Mais le déplacement réel qui devait restaurer la réputation d’Engels comme théoricien marxiste majeur à côté de Marx vint non des historien·ne·s ou des économistes politiques, mais des sciences naturelles. En 1975, Stephen Jay Gould, dans la revue Natural History, célébra ouvertement la théorie de l’évolution humaine avancée par Engels, qui avait mis l’accent sur le rôle du travail dans celle-ci.

Quelques années plus tard, en 1983, Gould poursuivit cet argument dans The New York Review of Books, affirmant que toute théorie de l’évolution humaine est une théorie de la « coévolution gène-culture », et que « le meilleur argument au 19e siècle pour la coévolution gène-culture avait été avancé par Friedrich Engels dans son essai remarquable de 1876 Le rôle du travail dans la transition du singe à l’homme ».
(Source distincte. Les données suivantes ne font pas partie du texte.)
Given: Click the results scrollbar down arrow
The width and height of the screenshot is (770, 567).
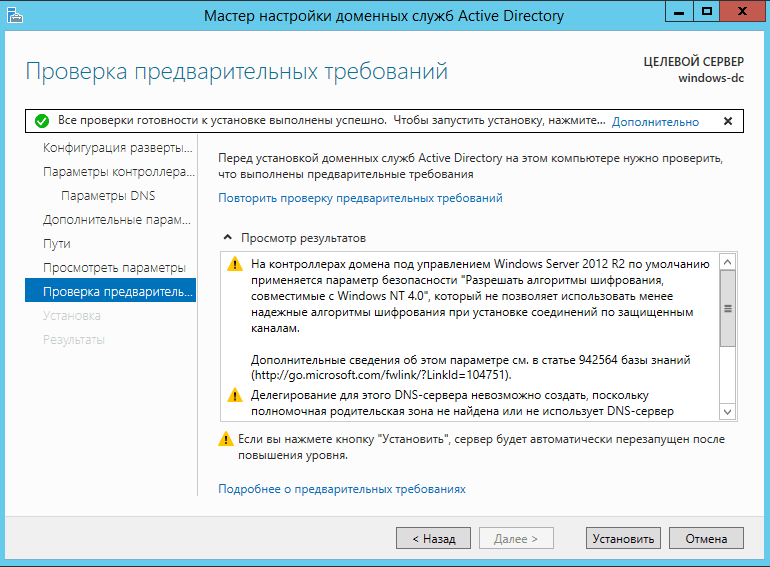Looking at the screenshot, I should click(x=728, y=412).
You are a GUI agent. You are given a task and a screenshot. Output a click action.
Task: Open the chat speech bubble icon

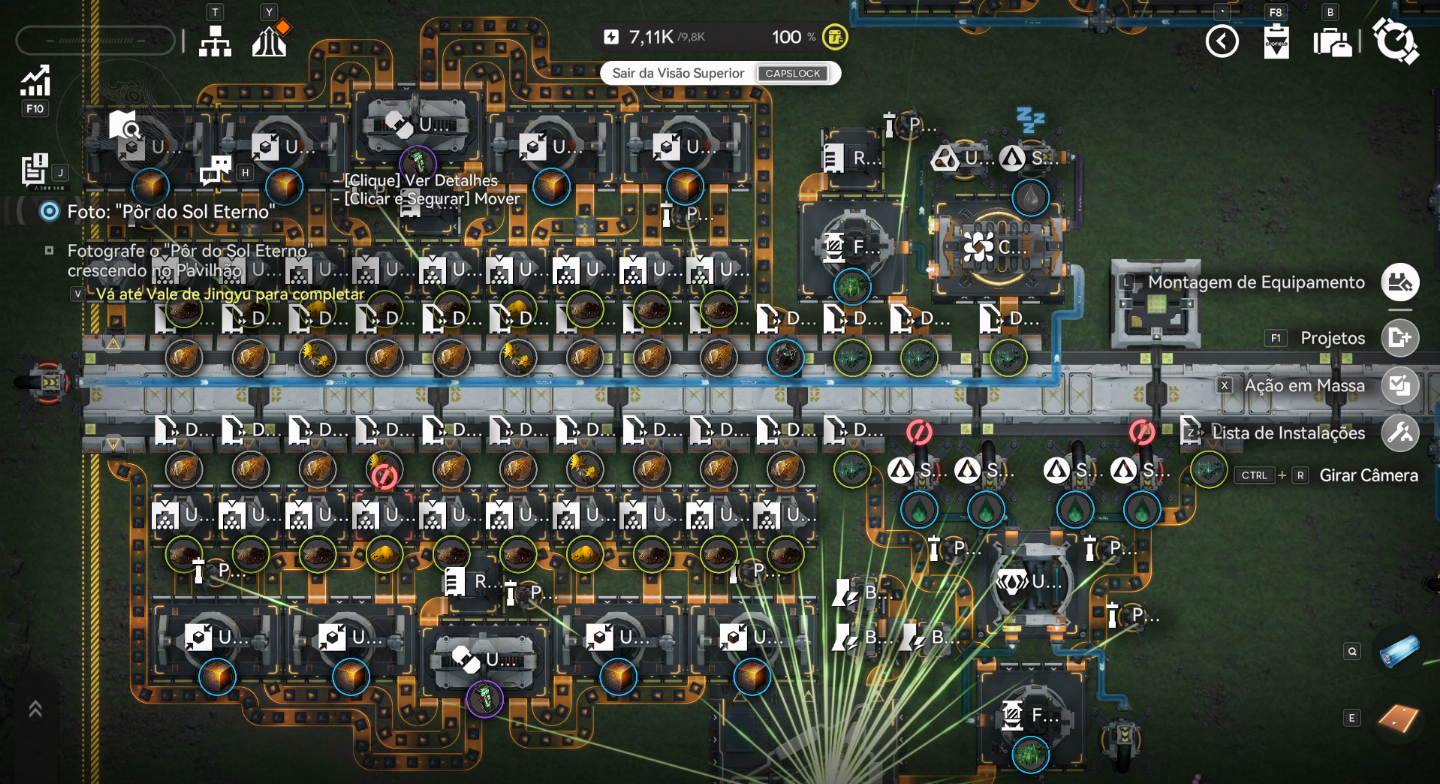point(215,171)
Cette même année, Howard Waitzkin souligna le rôle pionnier joué par Engels comme épidémiologiste social. Il montre qu’à l’âge de 24 ans, lors de la rédaction de La Condition de la classe ouvrière en Angleterre en 1844, Engels explora l’étiologie de la maladie d’une façon qui préfigure des développements ultérieurs dans la santé publique. En 1985, Lewontin et Levins publièrent leur livre désormais classique The Dialectical Biologist, avec une dédicace lourde de sens : « À Friedrich Engels, qui s’est trompé de nombreuses fois, mais qui sut voir juste sur l’essentiel. »

Marxisme et écosocialisme

Les années 1980 ont vu la naissance d’une tradition écosocialiste au sein du marxisme. Dans une première étape, Marx et Engels furent critiqués pour ne pas avoir assez pris au sérieux les limites naturelles malthusiennes. Vers la fin des années 1990, cependant, les débats qui s’ensuivirent donnèrent lieu à une deuxième étape de l’écosocialisme, qui cherchait à explorer les éléments matérialistes et écologistes présents dans les fondations classiques du matérialisme historique lui-même.
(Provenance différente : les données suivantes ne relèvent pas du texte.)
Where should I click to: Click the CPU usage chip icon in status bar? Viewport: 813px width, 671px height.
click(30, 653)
Ces efforts se focalisaient en premier lieu sur Marx, mais ils prenaient aussi en compte les apports écologiques d’Engels. Il en résulta une révolution dans la compréhension de la tradition marxiste classique, maintenant largement en phase avec une nouvelle praxis écologique radicale branchée sur la crise, à la fois économique et écologique, de notre époque.

La reconnaissance croissante des contributions d’Engels à la science, et l’émergence du marxisme écologique, ont déclenché un intérêt renouvelé pour Dialectique de la Nature et pour les autres écrits d’Engels relevant de la science naturelle.
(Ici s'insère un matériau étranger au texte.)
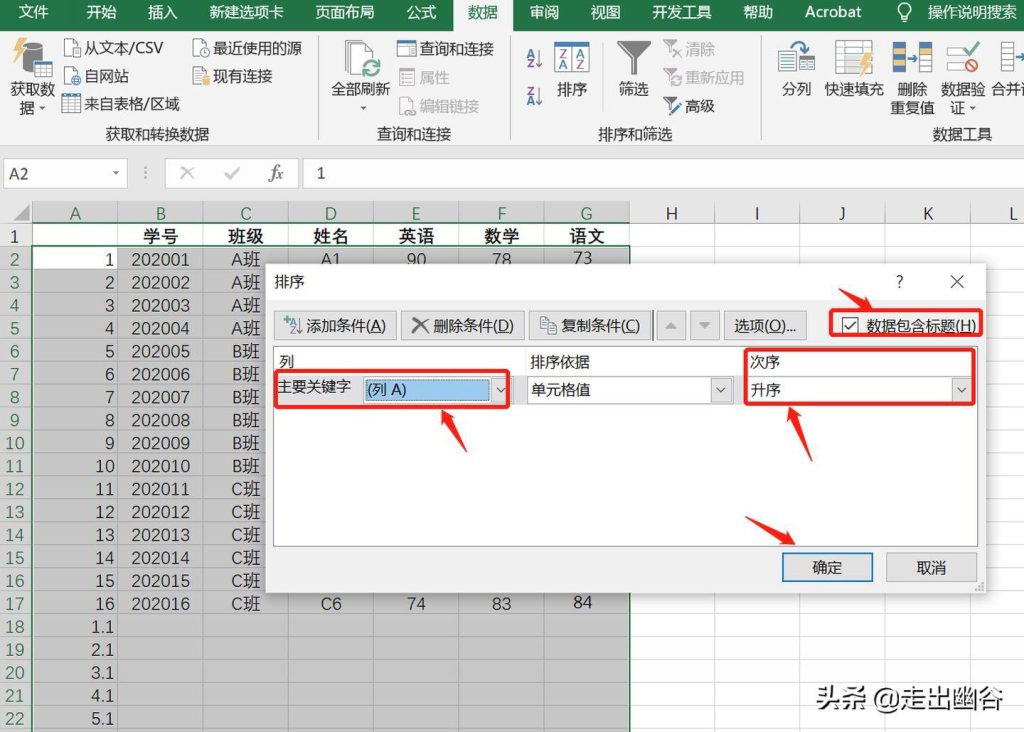The width and height of the screenshot is (1024, 732).
Task: Open the 排序依据 单元格值 dropdown
Action: 720,390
La dialectique écologique d’Engels

L’argument en faveur de la centralité d’Engels pour la critique du capitalisme contemporain s’enracine dans la thèse célèbre de l’Anti-Dühring : « la Nature est la preuve de la dialectique ». Il faudrait traduire cette thèse d’Engels, qui reflète sa propre analyse dialectique et écologique profonde, dans le langage d’aujourd’hui : l’Écologie est la preuve de la dialectique.

Perçu ainsi, il est facile de comprendre pourquoi Engels a pris une place si importante dans les débats écosocialistes contemporains. Les livres relevant du marxisme écologique citent souvent ses mots d’avertissement dans Dialectique de la Nature :

Cependant ne nous flattons pas trop de nos victoires sur la nature. Elle se venge sur nous de chacune d’elles. Chaque victoire a certes en premier lieu les conséquences que nous avons escomptées, mais, en second et en troisième lieu, elle a des effets tout différents, imprévus, qui ne détruisent que trop souvent ces premières conséquences […].

Pour Engels, comme pour Marx, la clé du socialisme réside dans régulation rationnelle du métabolisme de l’humanité et de la nature, régulation destinée à promouvoir le potentiel humain dans toute sa plénitude, tout en sauvegardant les besoins des générations futures. Rien d’étonnant à ce que nous assistions, au 21e siècle, au retour d’Engels qui, avec Marx, demeure un repère dans les luttes, et une inspiration pour les espérances qui définissent notre époque traversée par les crises, et nécessairement révolutionnaire.

John Bellamy Foster Traduction de David Buxton, adaptation par notre rédaction.